## begin STORED DATA
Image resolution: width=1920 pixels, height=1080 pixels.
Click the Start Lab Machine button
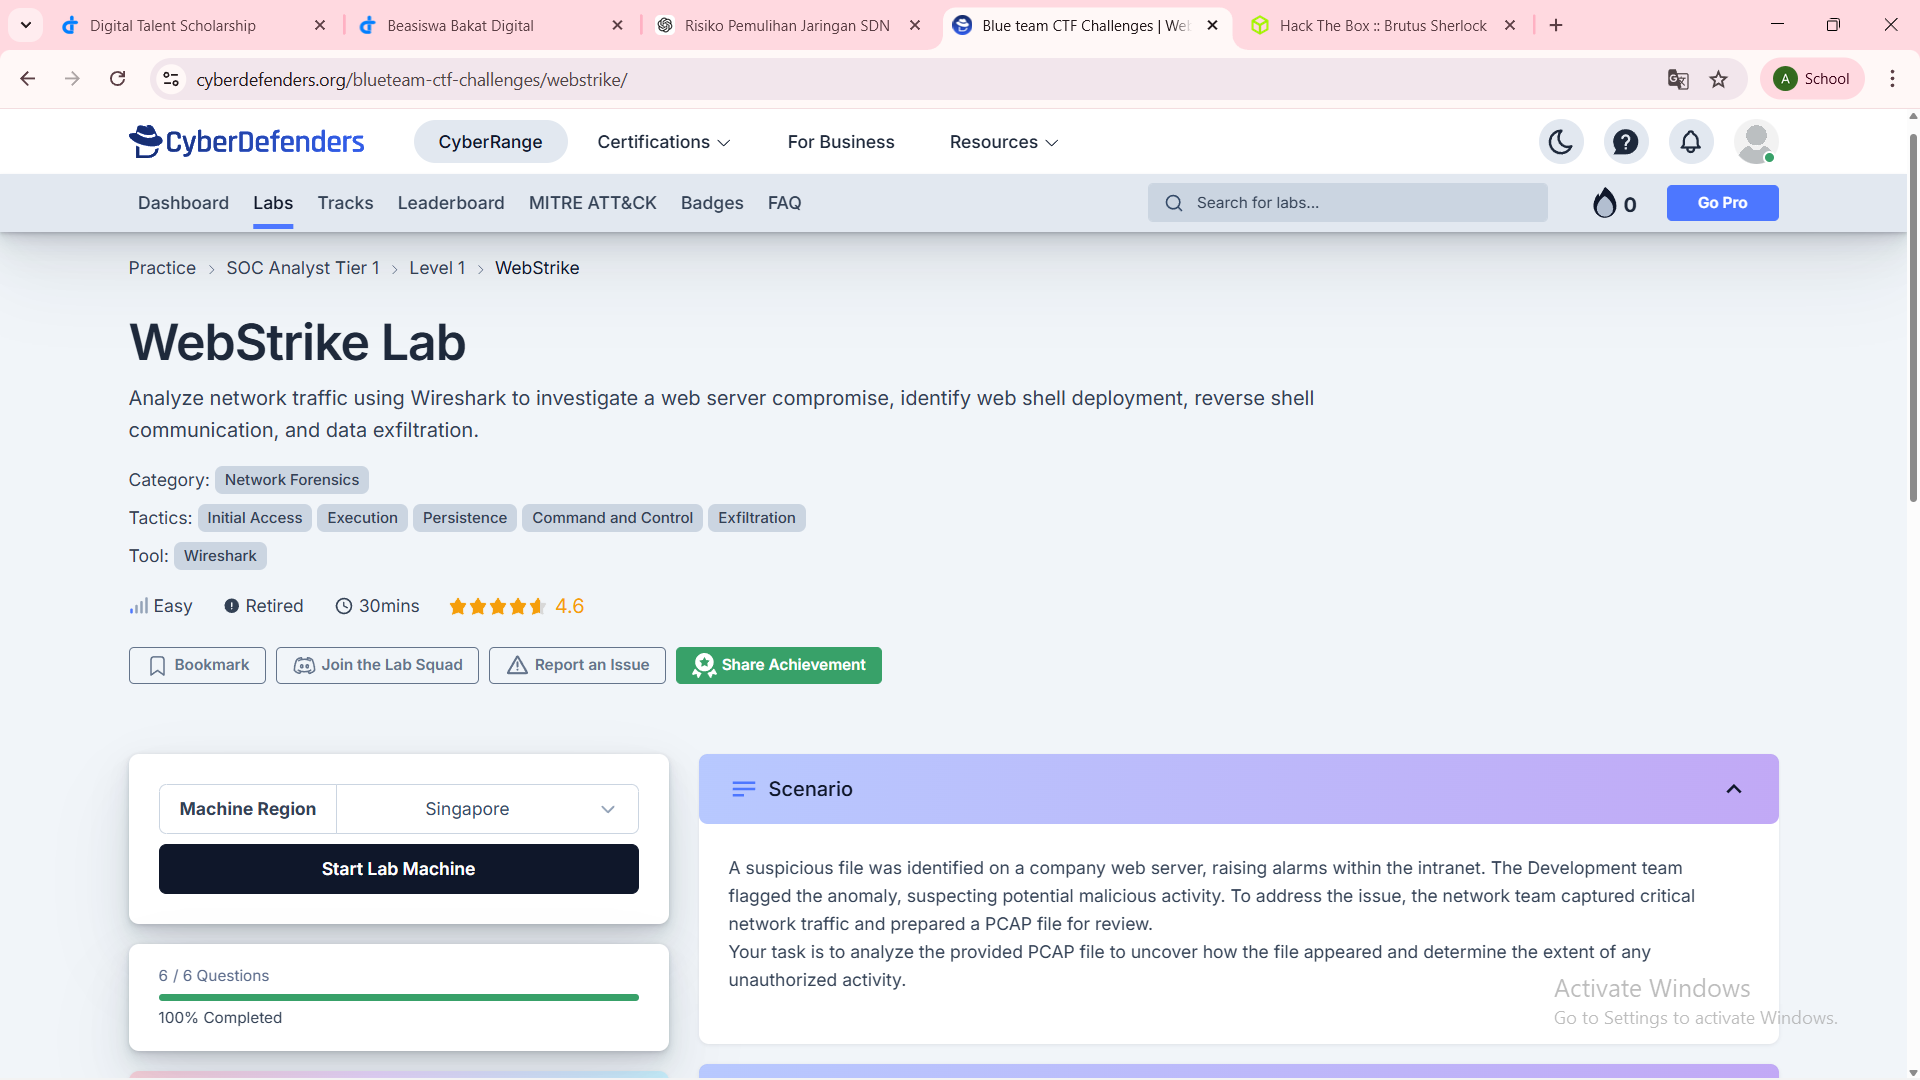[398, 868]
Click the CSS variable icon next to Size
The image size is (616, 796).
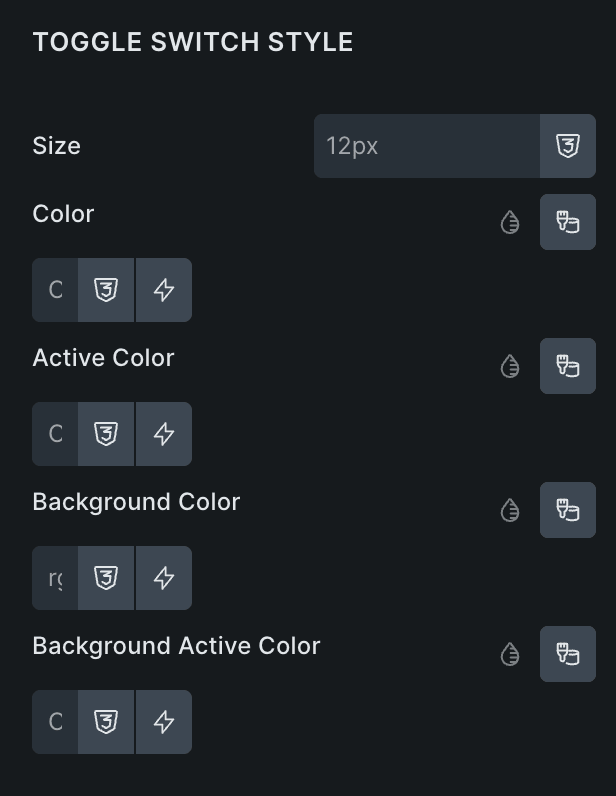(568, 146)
## end STORED DATA
> **EXERCISE BRIEF**:
Copy every line of the entries above, with each coordinate in the answers multiplied by 1.35 and rounded to a whole number (halves round up). Keep all other numbers unchanged, and leave the pictures out.

> **EXPECTED OUTPUT**:
Image resolution: width=1920 pixels, height=1080 pixels.
Click the Start Lab Machine button
[537, 1172]
Click the CSS variable icon next to Size
The image size is (616, 796).
(767, 197)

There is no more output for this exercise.